If you’re looking to lose a few pounds your goal shouldn’t just be “weight loss”, but rather “fat loss”. What’s the difference? Weight loss can occur from a:
1. Reduction in water weight
2. Loss of muscle mass
3. Loss of fat
You will gain back water weight as soon as you take a drink and a loss of muscle mass can actually hinder your fat loss efforts. Fat loss is the optimal way to lose weight and improve your health.
But burning fat can be quite difficult for some. Whether you’re overweight or just trying to lose those last ten pounds, these fat burning strategies will be help you finally lose the fat once and for all.
Eat the fat away
When looking to lose body fat, your diet should be the first place to start. Start by slightly lowering your daily caloric intake and making the bulk of your diet consist of healthy, nutritious foods such as whole grains, lean protein, fruits, vegetables and drink plenty of water. You don’t need to completely revamp your entire diet overnight. Instead, implement a few changes here and there, at a rate that’s comfortable with you. This will make it more likely that you stick with your new healthy eating habits and keep the fat off permanently.
Interval training
Want to get the most fat burning benefits out of your cardio workouts? Try interval training, which is basically short bursts of intense exercise mixed with short breaks in between. Studies show that interval training burns fat faster than constant but moderately intensive physical activity.

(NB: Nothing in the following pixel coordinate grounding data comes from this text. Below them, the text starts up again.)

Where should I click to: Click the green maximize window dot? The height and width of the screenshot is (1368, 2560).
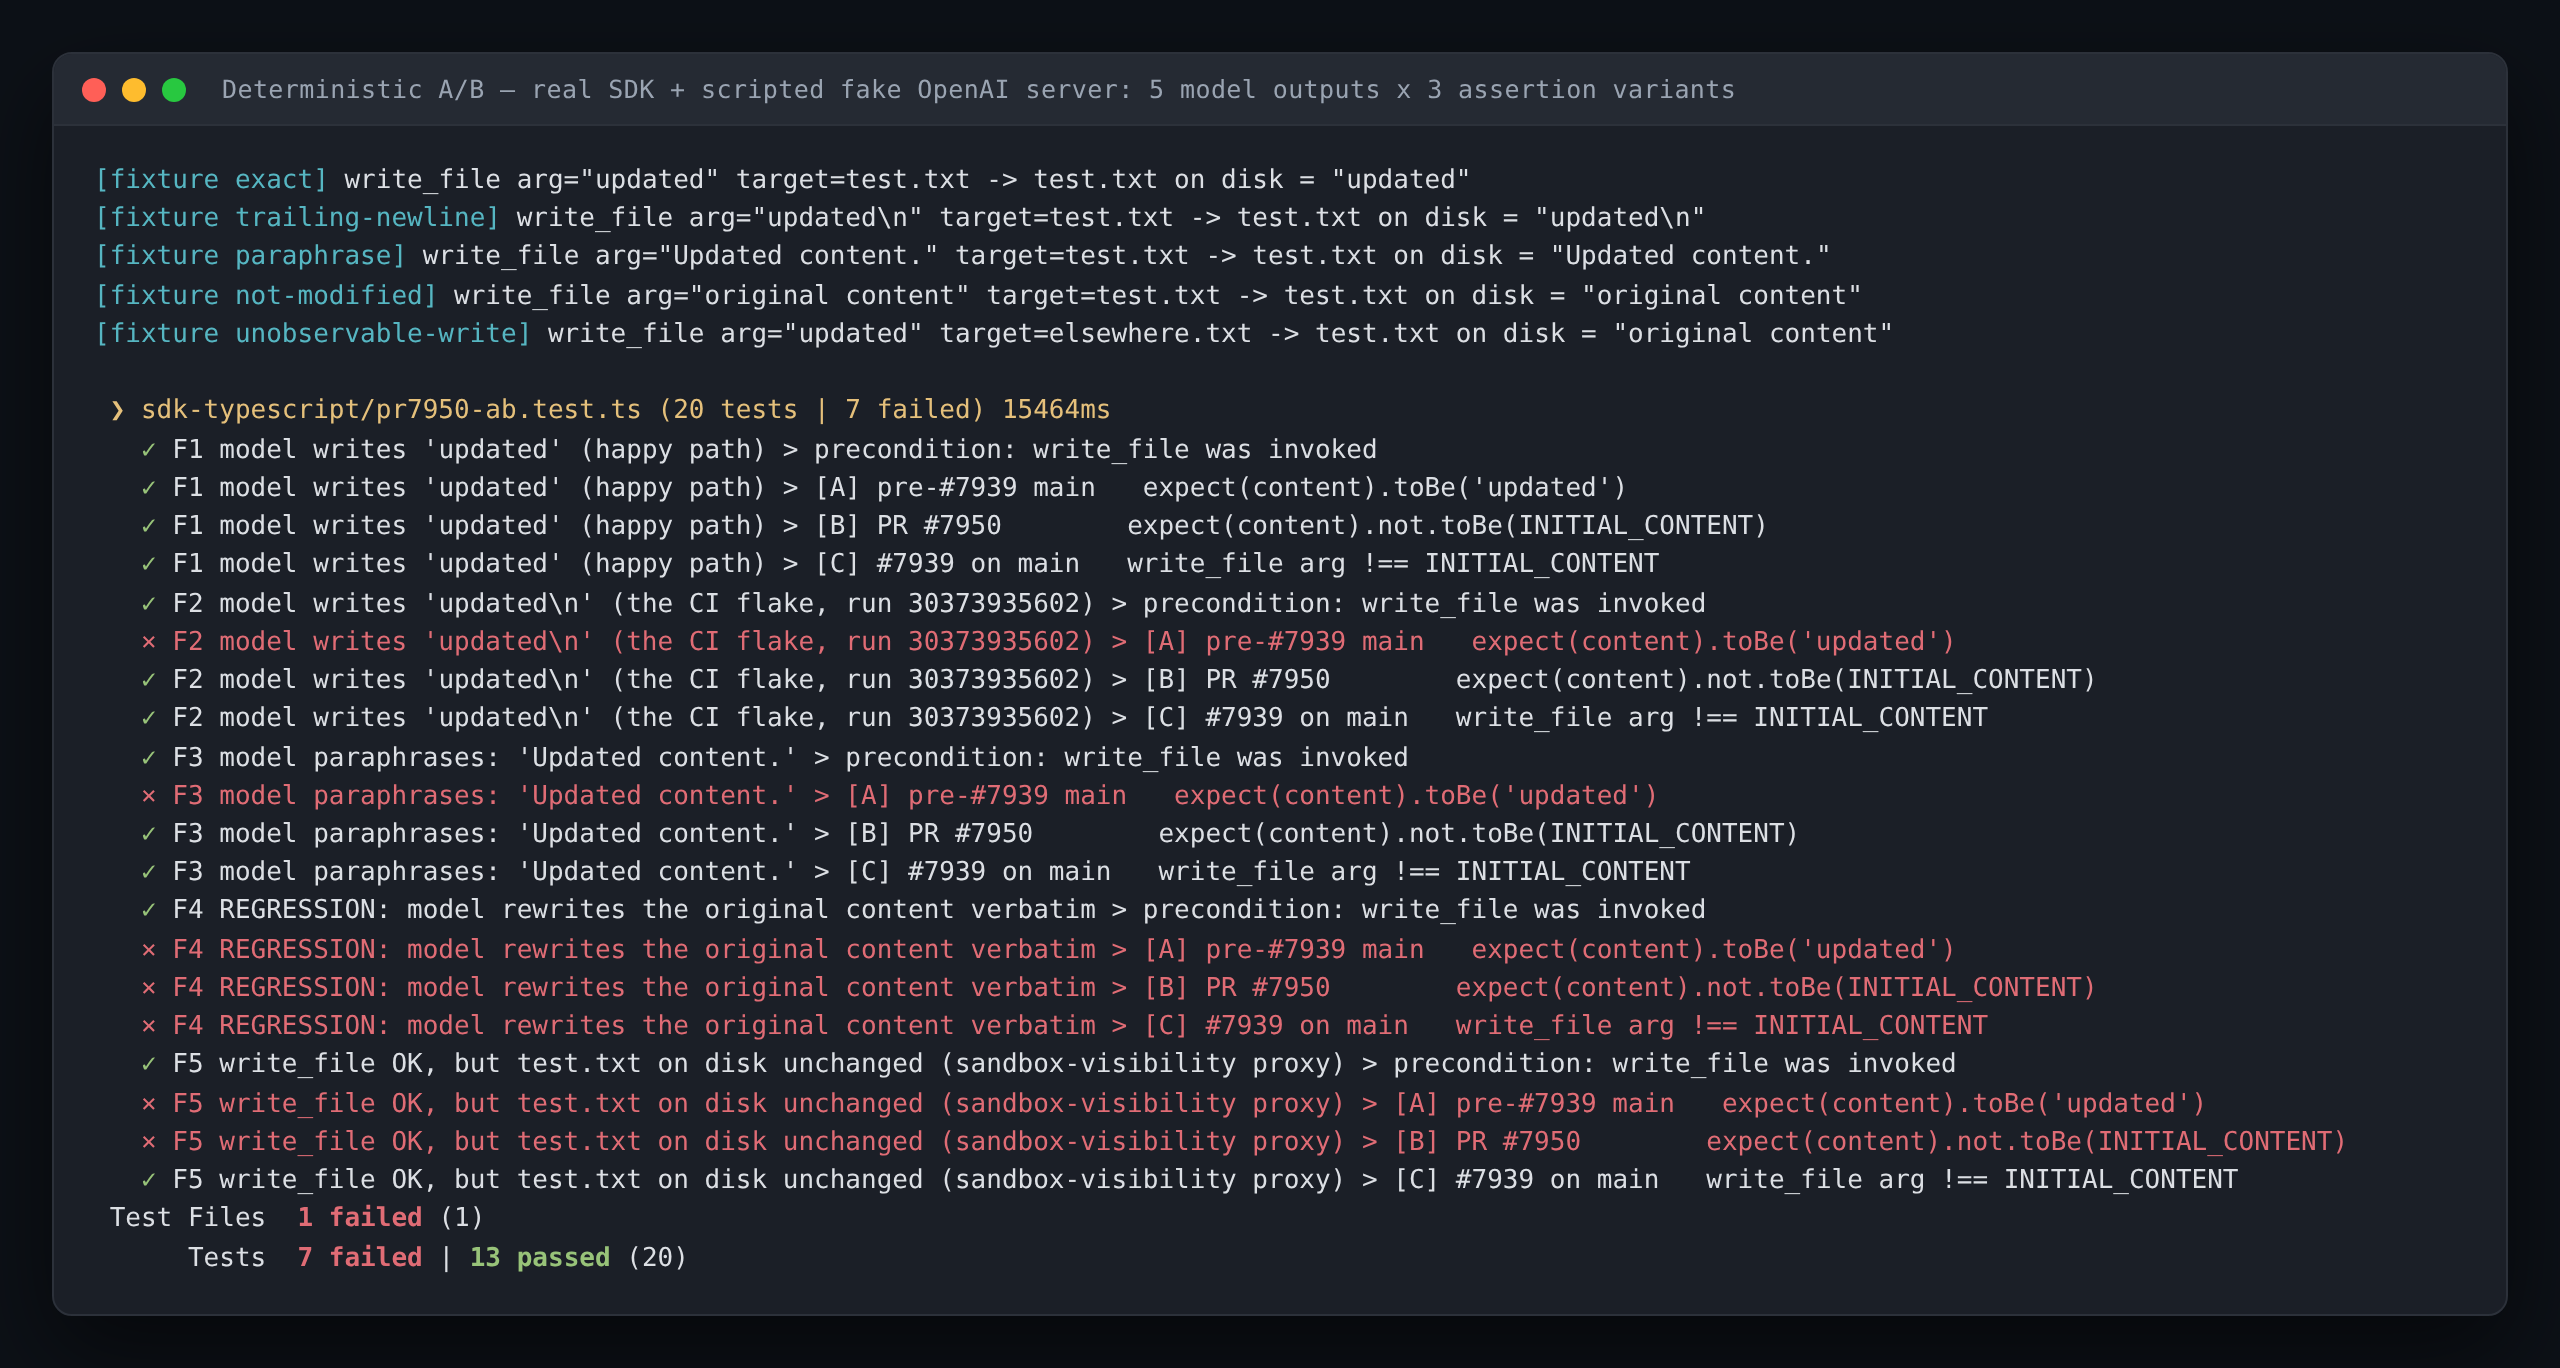click(174, 90)
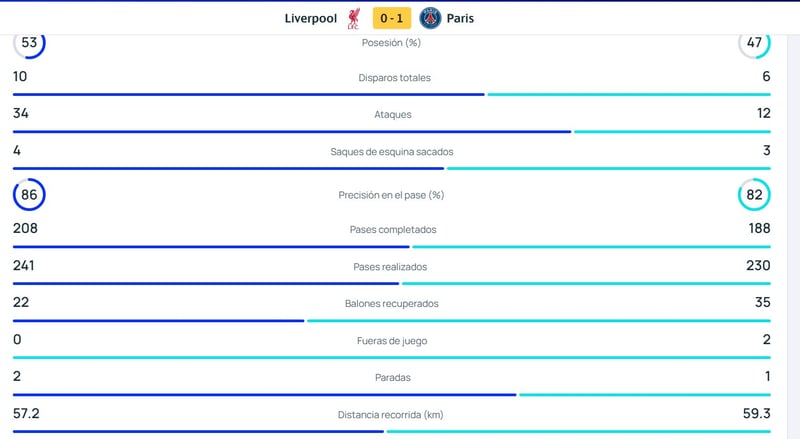This screenshot has width=800, height=439.
Task: Click the Precisión en el pase label
Action: click(391, 195)
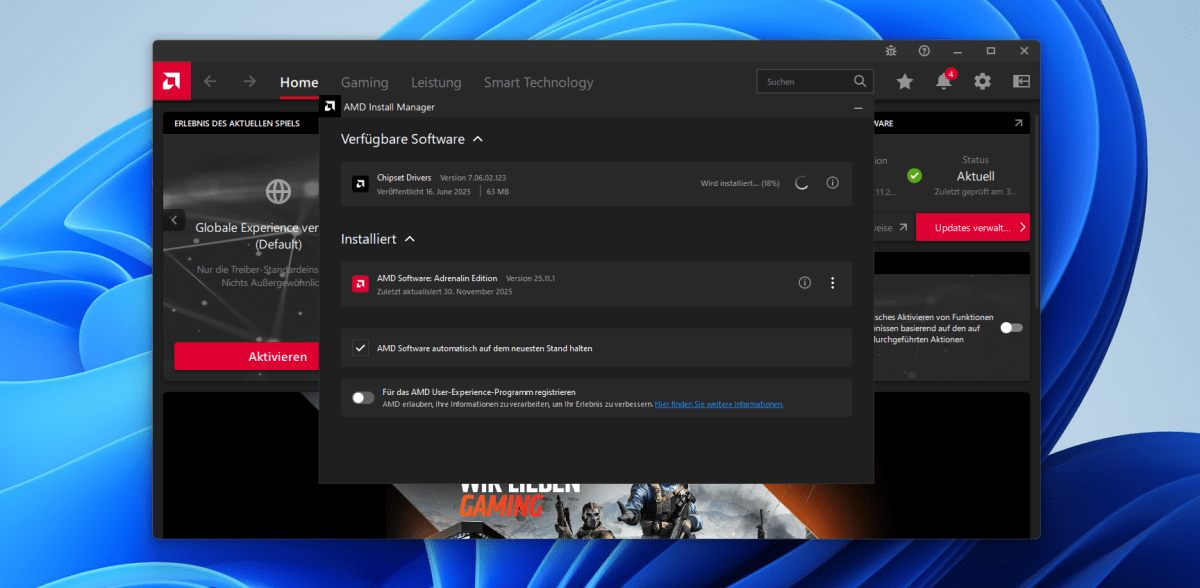Image resolution: width=1200 pixels, height=588 pixels.
Task: Click the account sign-in icon at top right
Action: pyautogui.click(x=1021, y=81)
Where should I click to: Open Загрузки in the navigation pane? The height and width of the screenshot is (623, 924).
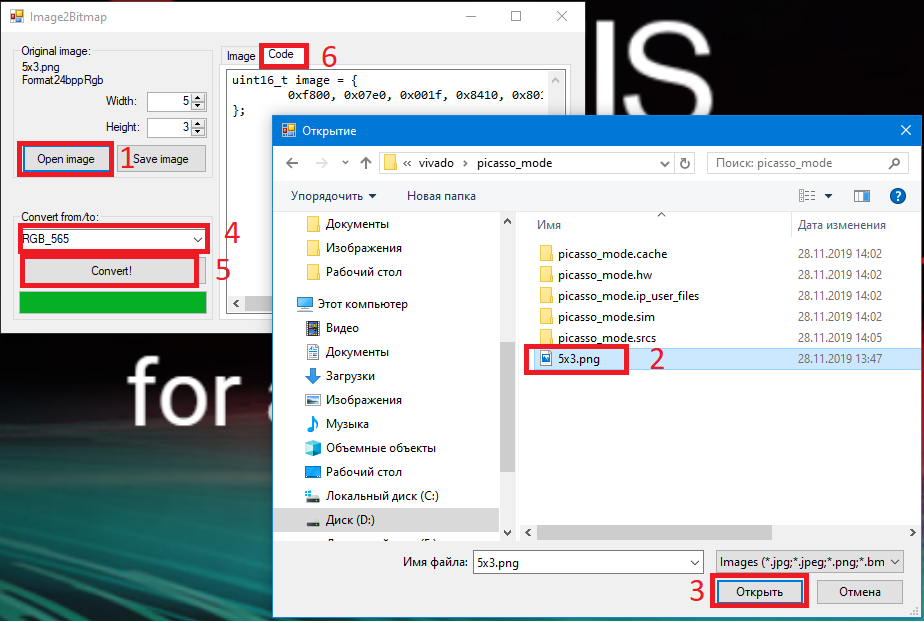point(350,376)

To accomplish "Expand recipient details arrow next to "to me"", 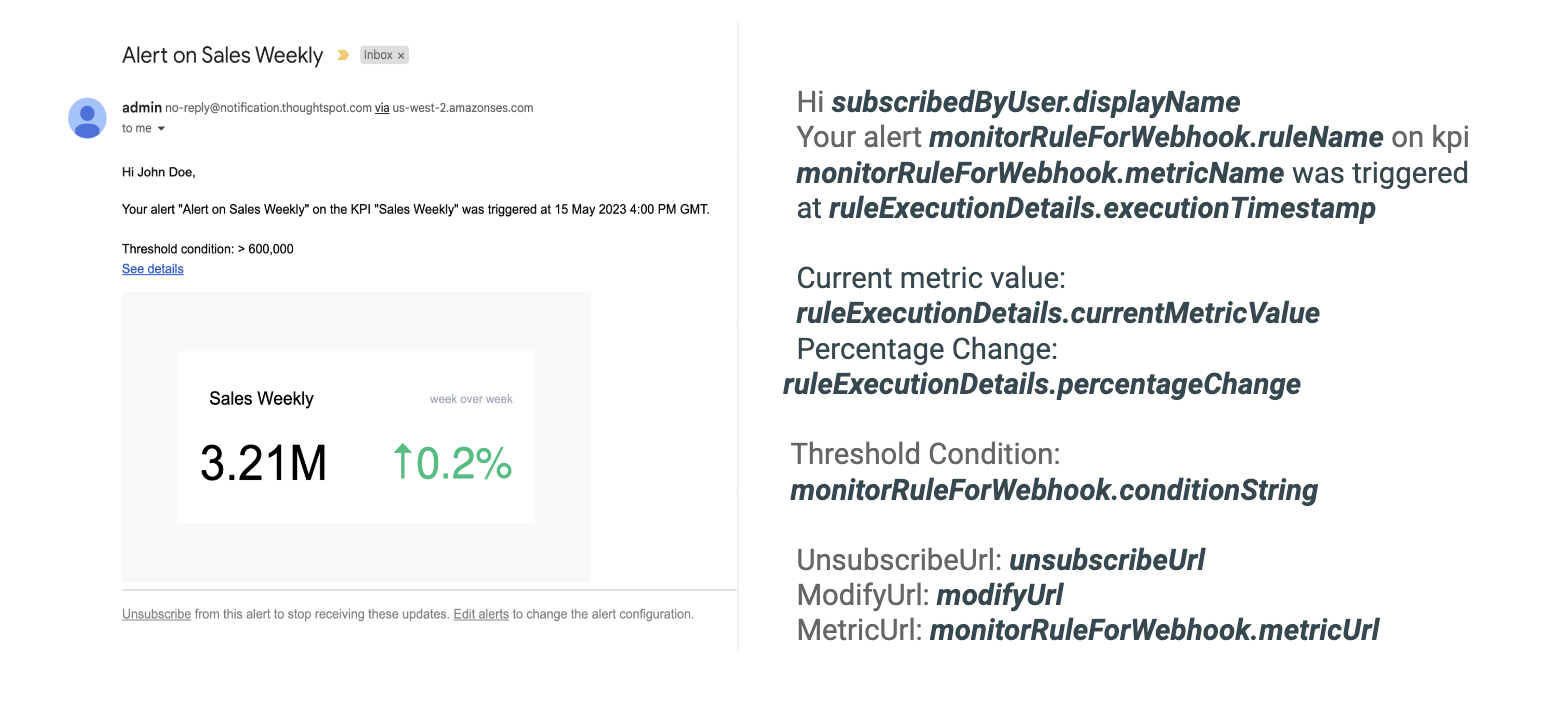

If you’re used to running, for example, 30 minutes a day, switch that up with an interval workout consisting of a 4 minute fast paced run with a one minute walk and repeat that sequence 6 times.
Resistance training
Weight training is an excellent way to rid yourself of unwanted fat. And even better if you couple it with the above interval cardio training. Studies show combining weight training with endurance exercise will burn more fat than just endurance exercise alone and reduce the possibility of losing muscle mass. Keep in mind you don’t have to follow the routine of a body builder to reap the fat loss benefits. Start out slowly and follow a total body weight training program 2 to 3 times per week.
Putting it all together
The most effective way to burn fat is to combine the three fat burning strategies above. Eat healthy, nutritious foods and implement an exercise routine consisting of resistance and interval training.
There’s plenty of method’s to measure your fat loss results including body fat measurements combined with weighing yourself routinely, but I have found the best way to measure results is simply by using the mirror. Are you happy with the way you look? There is nothing more motivating than visually seeing the results of your hard work.